De Goede et al. [7] showed similar trends for FAME/GTL diesel blends in comparison to FAME/E590 diesel blends. FAME/GTL diesel blends generally outperformed equivalent FAME/EN590 diesel blends.

In a provisional patent filing by Shell, [24] the stability of blends was compared. The blends contained:(i)50–90% petroleum-refined diesel, containing less than 500 ppm sulphur and a boiling point in the range of 150–400°C,(ii)5–25% FT derived diesel,(iii)5–25% fatty acid alkyl ester (FAME/FAEE).In this patent application, Cherrillo et al. used the Jet Fuel Thermal Oxidation Test (JFTOT) instrument and performed a procedure similar to ASTM D3241, commonly used for the determination of jet fuel stability. It was found that at specific blending ratios (in one example 90% ULSD, 5% GTL diesel, and 5% SME) the blend showed significantly improved stability compared to the neat petroleum-derived ULSD. This effect was not seen for neat SME or a 95% ULSD/5% GTL diesel blend. A possible explanation for this phenomenon was that, under the right conditions of temperature and composition, SME molecules or polar degradation products from the SME can act as surface active components to maintain cleanliness of surfaces subjected to deposits from hydrocarbon fuels [24].

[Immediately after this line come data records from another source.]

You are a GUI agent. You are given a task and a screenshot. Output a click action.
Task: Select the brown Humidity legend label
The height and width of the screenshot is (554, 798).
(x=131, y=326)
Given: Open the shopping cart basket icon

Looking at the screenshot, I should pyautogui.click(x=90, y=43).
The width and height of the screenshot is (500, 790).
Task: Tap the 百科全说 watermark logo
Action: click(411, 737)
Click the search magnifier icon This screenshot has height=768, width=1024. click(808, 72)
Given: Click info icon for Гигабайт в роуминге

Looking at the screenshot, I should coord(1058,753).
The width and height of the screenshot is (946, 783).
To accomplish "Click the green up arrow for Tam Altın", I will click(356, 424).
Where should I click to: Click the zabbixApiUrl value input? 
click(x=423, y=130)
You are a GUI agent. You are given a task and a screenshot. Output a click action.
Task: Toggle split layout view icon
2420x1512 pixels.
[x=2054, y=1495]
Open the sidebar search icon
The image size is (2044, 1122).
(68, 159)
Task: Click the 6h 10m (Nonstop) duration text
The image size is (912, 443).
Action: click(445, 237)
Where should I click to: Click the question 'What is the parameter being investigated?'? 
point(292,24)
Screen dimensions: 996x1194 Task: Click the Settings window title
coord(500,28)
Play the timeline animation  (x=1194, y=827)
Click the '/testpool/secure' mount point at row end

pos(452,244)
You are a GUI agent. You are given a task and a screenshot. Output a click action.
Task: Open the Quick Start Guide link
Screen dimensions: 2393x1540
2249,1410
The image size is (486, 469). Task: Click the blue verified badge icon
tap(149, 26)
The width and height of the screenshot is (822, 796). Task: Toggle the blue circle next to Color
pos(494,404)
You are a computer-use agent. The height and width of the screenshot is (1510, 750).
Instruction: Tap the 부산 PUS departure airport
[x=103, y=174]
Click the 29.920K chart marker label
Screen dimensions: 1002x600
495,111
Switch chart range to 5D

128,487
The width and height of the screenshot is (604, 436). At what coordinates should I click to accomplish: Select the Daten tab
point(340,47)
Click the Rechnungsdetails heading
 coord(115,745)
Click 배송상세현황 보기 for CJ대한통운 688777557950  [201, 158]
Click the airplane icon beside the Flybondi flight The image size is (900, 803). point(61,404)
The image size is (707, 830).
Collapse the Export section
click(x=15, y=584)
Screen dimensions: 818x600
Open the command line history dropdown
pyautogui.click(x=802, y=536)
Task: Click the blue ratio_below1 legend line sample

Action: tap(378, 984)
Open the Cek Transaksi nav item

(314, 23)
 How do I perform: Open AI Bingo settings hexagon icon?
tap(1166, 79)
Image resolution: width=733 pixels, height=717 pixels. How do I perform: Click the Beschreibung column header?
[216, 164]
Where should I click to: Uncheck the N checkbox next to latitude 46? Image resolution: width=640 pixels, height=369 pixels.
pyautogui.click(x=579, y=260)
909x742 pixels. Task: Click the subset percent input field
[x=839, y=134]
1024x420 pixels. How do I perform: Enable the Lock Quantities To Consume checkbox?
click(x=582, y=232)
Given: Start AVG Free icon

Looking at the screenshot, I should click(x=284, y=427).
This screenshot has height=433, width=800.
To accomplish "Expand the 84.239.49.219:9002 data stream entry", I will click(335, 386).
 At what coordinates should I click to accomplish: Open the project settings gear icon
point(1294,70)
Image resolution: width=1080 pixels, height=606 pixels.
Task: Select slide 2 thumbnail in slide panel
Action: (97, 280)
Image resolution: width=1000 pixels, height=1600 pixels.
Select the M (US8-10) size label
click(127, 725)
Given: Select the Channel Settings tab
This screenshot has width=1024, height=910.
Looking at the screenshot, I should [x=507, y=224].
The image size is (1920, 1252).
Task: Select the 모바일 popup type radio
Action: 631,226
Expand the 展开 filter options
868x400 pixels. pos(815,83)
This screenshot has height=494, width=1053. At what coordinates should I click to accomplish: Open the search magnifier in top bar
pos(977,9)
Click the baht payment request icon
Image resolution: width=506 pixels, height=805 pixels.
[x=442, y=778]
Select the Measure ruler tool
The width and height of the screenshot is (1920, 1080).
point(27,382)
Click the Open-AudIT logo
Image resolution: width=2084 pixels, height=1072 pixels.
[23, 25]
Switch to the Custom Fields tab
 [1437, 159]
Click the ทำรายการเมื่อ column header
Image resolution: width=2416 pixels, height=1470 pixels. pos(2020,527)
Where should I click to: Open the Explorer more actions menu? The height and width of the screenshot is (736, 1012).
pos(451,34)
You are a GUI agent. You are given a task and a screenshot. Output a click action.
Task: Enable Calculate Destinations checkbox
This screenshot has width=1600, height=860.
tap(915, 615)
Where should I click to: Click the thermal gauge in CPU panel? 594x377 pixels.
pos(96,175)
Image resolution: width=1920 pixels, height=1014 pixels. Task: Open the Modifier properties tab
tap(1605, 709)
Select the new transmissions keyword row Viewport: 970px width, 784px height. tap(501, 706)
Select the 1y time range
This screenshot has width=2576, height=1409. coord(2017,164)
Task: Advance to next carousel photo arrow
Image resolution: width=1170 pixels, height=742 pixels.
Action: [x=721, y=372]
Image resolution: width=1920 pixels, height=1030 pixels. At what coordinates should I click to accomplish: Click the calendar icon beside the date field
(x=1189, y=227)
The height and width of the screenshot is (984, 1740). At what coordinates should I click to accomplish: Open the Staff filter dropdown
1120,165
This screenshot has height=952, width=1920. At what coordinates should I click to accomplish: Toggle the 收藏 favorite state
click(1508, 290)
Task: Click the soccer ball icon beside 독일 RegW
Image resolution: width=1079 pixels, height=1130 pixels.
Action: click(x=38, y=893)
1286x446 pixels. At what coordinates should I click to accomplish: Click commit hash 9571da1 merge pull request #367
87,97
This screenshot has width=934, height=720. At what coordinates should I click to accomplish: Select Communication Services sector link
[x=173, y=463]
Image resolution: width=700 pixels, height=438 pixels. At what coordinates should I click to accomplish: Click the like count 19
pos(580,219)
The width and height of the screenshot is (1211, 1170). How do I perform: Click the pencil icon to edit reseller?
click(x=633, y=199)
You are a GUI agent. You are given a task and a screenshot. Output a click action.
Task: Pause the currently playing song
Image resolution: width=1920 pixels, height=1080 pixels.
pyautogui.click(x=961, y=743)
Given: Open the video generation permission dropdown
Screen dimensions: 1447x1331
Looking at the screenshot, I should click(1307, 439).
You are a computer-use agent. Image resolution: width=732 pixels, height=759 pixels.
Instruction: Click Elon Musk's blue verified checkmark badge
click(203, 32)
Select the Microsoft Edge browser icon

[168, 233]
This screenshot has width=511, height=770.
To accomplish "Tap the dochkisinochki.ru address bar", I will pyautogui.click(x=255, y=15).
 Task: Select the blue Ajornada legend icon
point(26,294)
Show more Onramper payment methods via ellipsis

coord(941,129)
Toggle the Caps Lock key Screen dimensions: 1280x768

2. Stability Measurement Techniques

Several stability techniques have been developed to determine the inherent stability of a diesel. Most of these techniques are conducted at elevated temperatures (to shorten the analysis time). These techniques may not necessarily correlate with field experience [5], as the degradation mechanisms applicable under the higher temperature conditions, typical of these accelerated tests, may not be representative of those under normal conditions.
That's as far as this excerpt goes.